**What you need to do:**
Please copy the rows below word for word, beginning with the first line and continuing through the line that contains "Looking at the screenshot, I should point(145,161).". Leave the pictures out.

::::

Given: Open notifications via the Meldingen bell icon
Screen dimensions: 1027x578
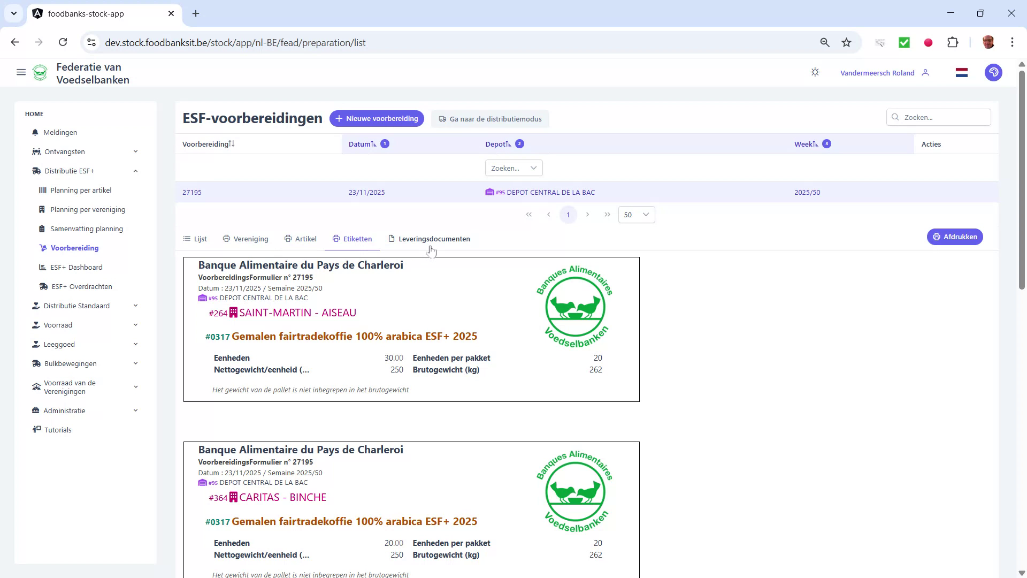Looking at the screenshot, I should coord(35,132).
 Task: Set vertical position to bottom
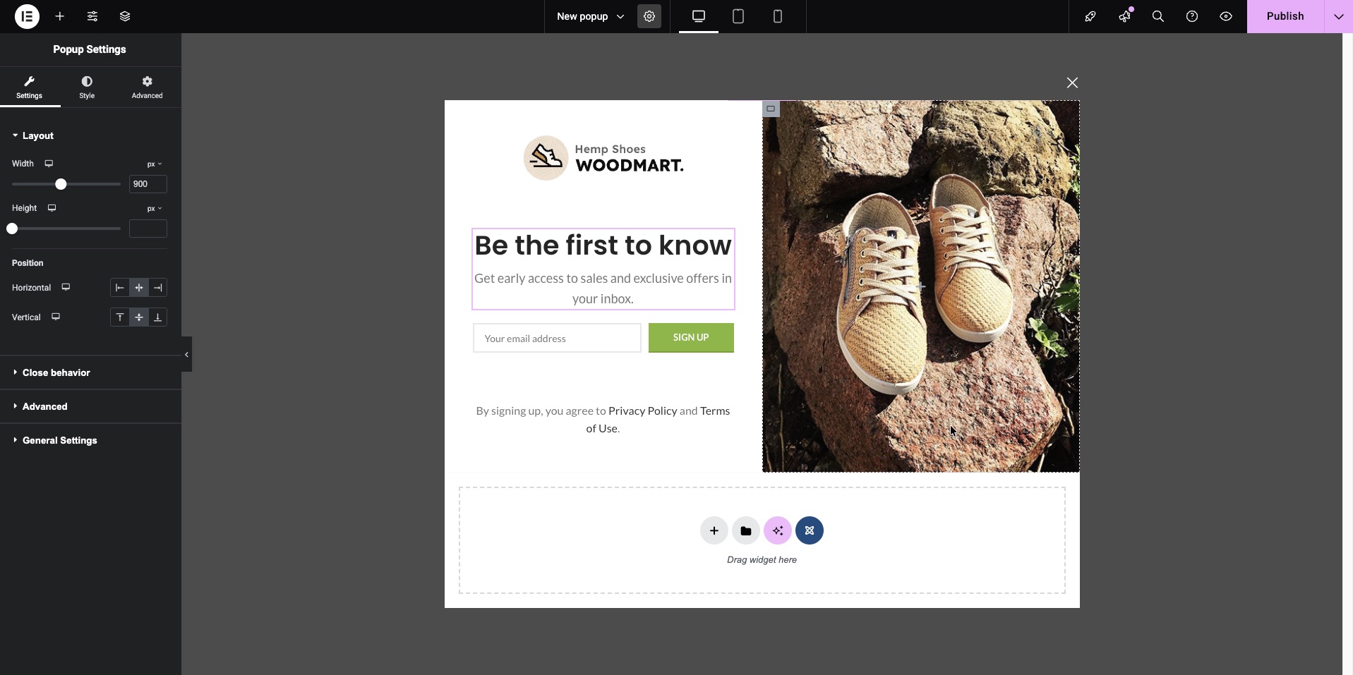(157, 317)
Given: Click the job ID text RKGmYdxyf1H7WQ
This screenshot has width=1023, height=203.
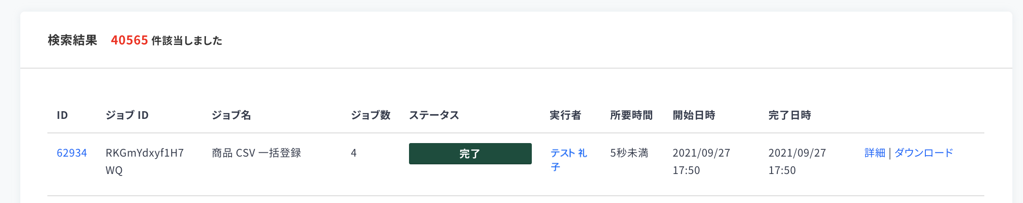Looking at the screenshot, I should point(145,161).
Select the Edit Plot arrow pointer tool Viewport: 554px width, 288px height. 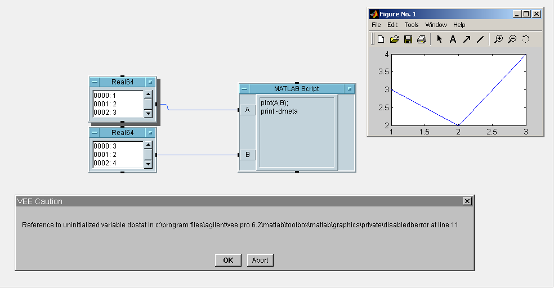(440, 39)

::::

**Correct answer:**
Given: Open notifications via the Meldingen bell icon
Screen dimensions: 1027x578
Looking at the screenshot, I should coord(35,132).
 Task: Set vertical position to bottom
(157, 317)
Given: Click the job ID text RKGmYdxyf1H7WQ
This screenshot has width=1023, height=203.
Looking at the screenshot, I should point(145,161).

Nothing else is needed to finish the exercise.